One of the central thrusts of the book is that people, agriculture, and geopolitical power will migrate northward, largely in response to the impact of climate change and resource depletion. The populations of countries like Canada, Iceland and Norway are all projected to grow by over 20%, while global population will reach just over 9 billion. People will increasingly live in cities and will be older and wealthier.

As might be expected, water and energy are predicted to play vital roles. Smith offers a relatively optimistic take on potential conflicts over water, suggesting that they will be resolved peaceably, rather than degrading into war. Cities will win out over agriculture in the competition for water, and some regions will be maintained purely through global trade and the import of "virtual water" via grain.

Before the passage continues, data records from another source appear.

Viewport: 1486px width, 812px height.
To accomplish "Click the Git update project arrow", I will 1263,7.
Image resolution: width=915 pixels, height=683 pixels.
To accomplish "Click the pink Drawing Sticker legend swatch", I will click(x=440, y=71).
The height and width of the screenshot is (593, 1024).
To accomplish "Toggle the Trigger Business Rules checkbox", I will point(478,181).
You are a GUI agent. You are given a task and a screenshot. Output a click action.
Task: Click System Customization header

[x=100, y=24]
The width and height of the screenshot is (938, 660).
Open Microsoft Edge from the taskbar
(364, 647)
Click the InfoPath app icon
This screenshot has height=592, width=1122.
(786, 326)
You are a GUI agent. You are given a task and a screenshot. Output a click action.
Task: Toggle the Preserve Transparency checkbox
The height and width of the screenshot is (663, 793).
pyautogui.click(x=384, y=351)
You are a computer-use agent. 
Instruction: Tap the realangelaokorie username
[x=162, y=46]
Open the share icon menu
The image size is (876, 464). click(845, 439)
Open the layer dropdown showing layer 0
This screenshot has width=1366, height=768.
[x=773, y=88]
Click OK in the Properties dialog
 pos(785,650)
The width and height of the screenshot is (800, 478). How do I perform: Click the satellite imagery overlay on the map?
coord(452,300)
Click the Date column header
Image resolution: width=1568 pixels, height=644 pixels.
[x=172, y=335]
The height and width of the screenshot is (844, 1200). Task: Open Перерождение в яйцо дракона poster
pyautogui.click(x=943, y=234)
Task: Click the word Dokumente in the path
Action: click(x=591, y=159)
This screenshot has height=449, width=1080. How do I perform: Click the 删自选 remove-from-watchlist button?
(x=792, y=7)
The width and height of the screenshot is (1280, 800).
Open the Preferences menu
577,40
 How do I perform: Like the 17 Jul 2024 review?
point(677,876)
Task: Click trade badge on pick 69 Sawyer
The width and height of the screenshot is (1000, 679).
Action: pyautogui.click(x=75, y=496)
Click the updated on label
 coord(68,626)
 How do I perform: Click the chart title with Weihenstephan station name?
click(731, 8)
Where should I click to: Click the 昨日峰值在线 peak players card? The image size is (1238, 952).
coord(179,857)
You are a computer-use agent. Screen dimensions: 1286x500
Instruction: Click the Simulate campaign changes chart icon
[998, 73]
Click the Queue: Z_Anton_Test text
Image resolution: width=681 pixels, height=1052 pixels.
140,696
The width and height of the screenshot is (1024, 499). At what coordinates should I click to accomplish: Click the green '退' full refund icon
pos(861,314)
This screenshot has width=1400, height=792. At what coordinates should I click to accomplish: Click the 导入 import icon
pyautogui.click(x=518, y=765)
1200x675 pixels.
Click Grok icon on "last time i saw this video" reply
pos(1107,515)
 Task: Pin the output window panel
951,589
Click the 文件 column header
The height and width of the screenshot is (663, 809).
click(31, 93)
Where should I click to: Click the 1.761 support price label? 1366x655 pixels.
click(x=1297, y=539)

We will remain highly dependent on fossil fuels, but the energy economy will be more of a mix, with heavy use of natural gas and electric (or hybrid plug in) cars.

One of the most interesting sections covers "alternate endings" and considers issues such as a reversal of globalization, carbon release from the thawing tundra, or a well-developed global water trade.

My primary criticism of the book is its assumption (laid out clearly in the beginning), that technological advance will be "incremental." This is probably a reasonable assumption regarding radical advances in areas like energy or food production -- but it is not at all reasonable where information technology is concerned. Computer-based technologies have been, and will continue, to advance exponentially, and that is likely to have dramatic economic and social implications for both developed and developing countries.

For insight into this issue, I would strongly recommend this book: The Lights in the Tunnel: Automation, Accelerating Technology and the Economy of the Future (Also has a Kindle Version).

Smith writes at one point that "technology is a fifth force, twining through the first four." I would go further and elevate technology to a full-fledged force that will play an increasingly important role in shaping the societies and economies of the future. The economic implications of technology, in particular, will have a dramatic impact on our ability to adapt to both climate change and resource scarcity. I'd suggest reading both "The World in 2050" and "The Lights in the Tunnel" in order to get a sense of how all five of those forces will interact.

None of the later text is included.